R figure skating analysis

Analysing medals won per athlete/per country with R

As I am learning data science by doing little projects, today I am introducing a little data analysis using R on figure skating in the Olympics. I am going to look at the medals won using data from the official Olympics database website. First I formatted the data to make it a csv (comma separated values) file which is very easy to parse in R

Total number of athletes that have won at least a medal per country

This first plot represents the total number of medals per country over all the years they participated. Figure skating has been part of the winter Games since the beginning but not all nations have participated since the start, and some countries don’t exist any more but they are still represented under their official name of the time, for example the USSR. Looking at the plot, the first thing we notice are the highest scoring nations: USA, Russia (both modern and USSR with the code USR), Canada, Austria. Let’s dig deeper into what kind of medals each country mostly wins to see if certain countries are better:

Number of gold medals per country

Here we see a clear difference with the previous plot: Russia clearly dominates the sport, more than twice the amount compared to any other country if you count Russia+USSR wins. My own country, France, is pretty low in that plot (we are great at the dance category though). Another thing I noted is Canada is not doing as well as I’d imagined well, which I was surprised about. Now let’s zoom in on the athletes that are so good they won multiple times:

Athletes that have won multiple times

Most of those on the list are Russian, but number 1 and 2 are from Sweden and Norway. Gillis Grafström is the most successful skater at the olympics, but passed away in 1938. Norwegian Sonja Henie was also a very successful skater and celebrity and left us in 1969. Irina Rodnina is retired from competition and is now doing politics.

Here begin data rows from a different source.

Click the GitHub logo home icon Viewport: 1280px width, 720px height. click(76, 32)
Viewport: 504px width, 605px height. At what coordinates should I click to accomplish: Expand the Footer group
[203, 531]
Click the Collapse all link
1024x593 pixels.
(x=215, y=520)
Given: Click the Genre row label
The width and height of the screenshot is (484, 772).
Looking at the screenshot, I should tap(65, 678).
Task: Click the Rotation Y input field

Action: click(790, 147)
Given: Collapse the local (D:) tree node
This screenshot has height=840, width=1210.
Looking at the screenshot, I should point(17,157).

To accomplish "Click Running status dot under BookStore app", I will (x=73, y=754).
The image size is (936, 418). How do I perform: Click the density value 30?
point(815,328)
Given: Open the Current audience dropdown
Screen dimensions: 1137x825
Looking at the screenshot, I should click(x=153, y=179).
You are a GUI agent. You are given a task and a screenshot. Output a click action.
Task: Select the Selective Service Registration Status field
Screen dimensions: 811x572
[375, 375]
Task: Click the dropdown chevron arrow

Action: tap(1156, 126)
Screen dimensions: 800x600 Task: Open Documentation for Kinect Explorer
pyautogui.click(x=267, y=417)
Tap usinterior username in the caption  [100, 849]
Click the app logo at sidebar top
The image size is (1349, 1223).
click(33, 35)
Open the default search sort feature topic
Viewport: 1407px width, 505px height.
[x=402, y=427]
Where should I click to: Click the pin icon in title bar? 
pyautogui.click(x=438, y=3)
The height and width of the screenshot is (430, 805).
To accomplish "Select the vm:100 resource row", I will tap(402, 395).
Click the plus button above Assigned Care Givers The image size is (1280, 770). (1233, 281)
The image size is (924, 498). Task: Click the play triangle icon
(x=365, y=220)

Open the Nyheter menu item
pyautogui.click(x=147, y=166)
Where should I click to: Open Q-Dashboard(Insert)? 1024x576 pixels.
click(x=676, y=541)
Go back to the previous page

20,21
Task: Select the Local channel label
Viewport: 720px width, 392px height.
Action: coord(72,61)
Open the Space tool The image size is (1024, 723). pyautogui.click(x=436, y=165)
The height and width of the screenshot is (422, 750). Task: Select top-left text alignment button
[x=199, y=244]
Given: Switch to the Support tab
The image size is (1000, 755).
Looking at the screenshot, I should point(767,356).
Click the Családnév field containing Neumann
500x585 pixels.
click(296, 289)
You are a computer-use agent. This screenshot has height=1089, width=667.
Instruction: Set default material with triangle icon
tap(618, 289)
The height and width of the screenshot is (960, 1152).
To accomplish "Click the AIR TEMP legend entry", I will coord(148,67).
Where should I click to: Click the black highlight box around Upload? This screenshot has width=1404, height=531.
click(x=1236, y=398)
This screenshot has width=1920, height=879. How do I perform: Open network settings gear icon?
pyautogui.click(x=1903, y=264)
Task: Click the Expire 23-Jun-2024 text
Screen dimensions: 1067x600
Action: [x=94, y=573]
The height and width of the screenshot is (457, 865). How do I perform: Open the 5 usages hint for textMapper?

French athletes with medals

Since I am french and I used to skate in France, I’m very interested in how we did over the years so here are all the french athletes who have won at least a medal in the order they are scored according to how many and which color their medals were.

We have 10 french athletes who have won medals in history, and when I started skating it was when the Marina and Gwendal couple were very famous and I wanted to be like them. Andree and Pierre Brunet were also a very famous couple and revolutionized the sport at the time, they are proper legends. Let’s look at those athletes who don’t get as much attention, the ones who have not won the olympics:

Athletes who have not won a gold medal

We notice that there is a very high number of athletes from USA who never won gold, more than in any country. However we know they also enter the highest number of athletes because they have the budget to send as many athletes as possible and not just the ones they know will win. To showcase that more, let’s look at the proportions of winning athletes per country:

Some countries have very few medal winning athletes, Korea has only one athlete that won medals and she won gold once, and Finland has had 2 that also both won so they both have a 100% win rate of medal winning athletes, which tells us a little about their strategy: send only the ones who can win. Otherwize Russia, of course, and its close neighbour Belarus have the highest proportion of gold medals per medal-winning athlete.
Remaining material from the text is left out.